- _YOUR INSTRUCTIONS_:
Extract each line of the records below that contains the word "arrow".

- _EXTRACTED MATERIAL_:
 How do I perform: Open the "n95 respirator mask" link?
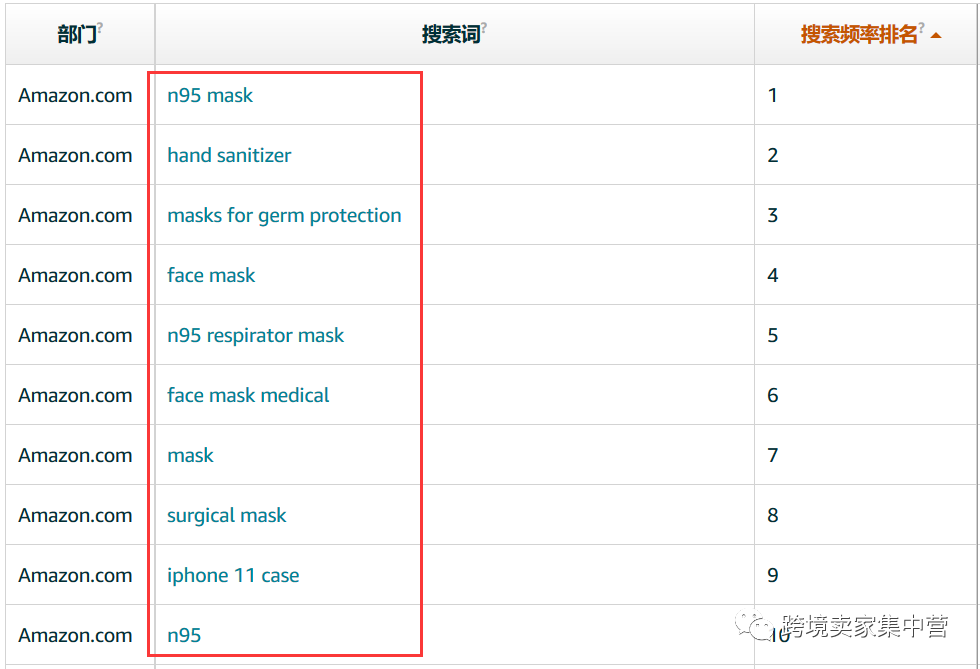coord(256,335)
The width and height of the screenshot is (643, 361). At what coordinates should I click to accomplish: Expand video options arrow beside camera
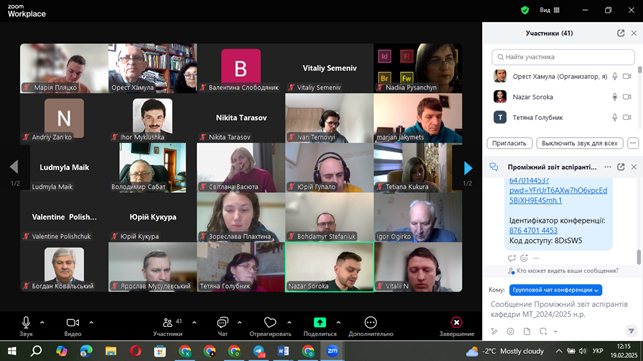(91, 322)
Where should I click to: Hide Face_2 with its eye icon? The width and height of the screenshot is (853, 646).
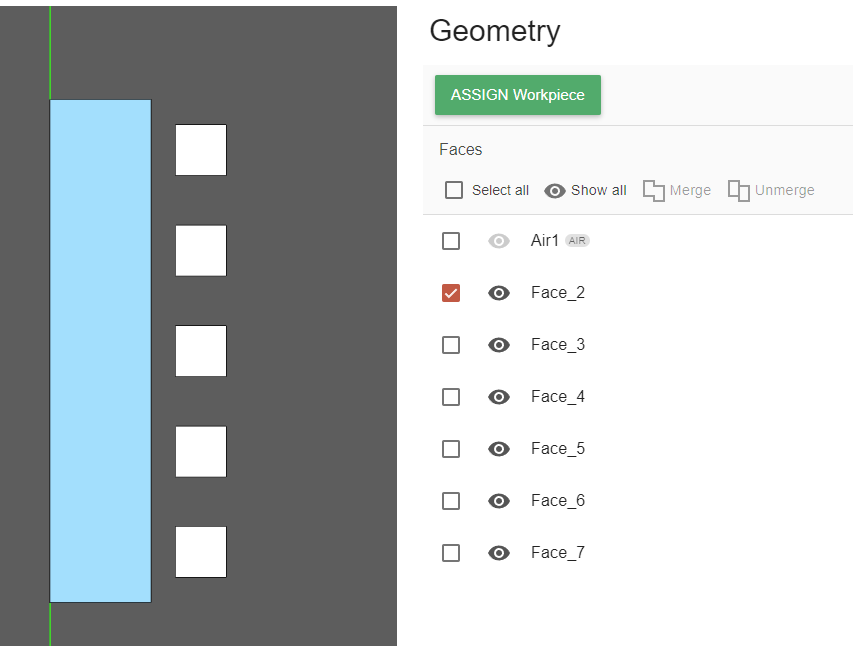(499, 293)
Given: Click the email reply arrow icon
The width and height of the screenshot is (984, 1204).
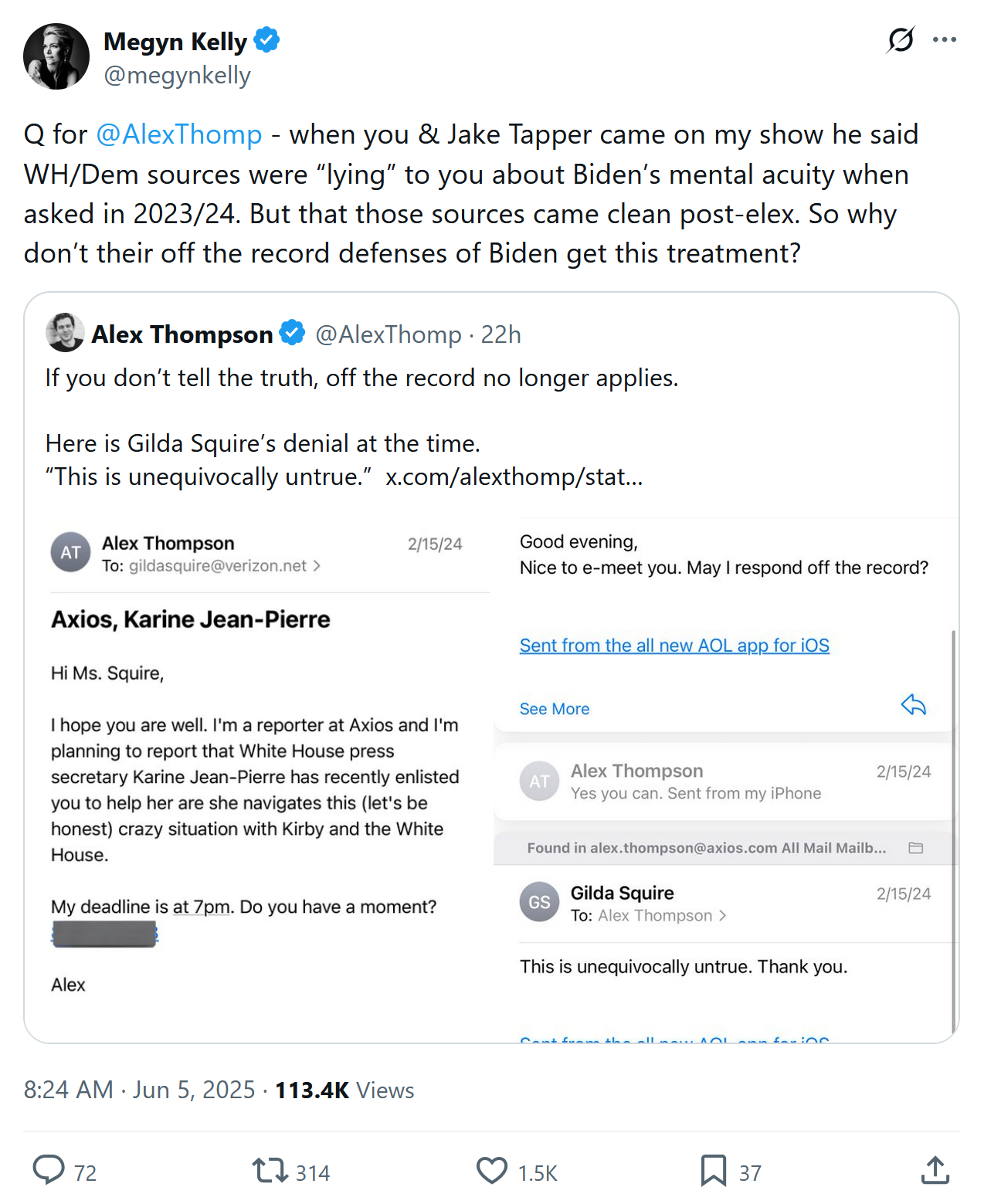Looking at the screenshot, I should [913, 705].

- _EXERCISE RESULT_:
The width and height of the screenshot is (643, 361). At what coordinates should I click to accomplish: Expand video options arrow beside camera
Given: Click the email reply arrow icon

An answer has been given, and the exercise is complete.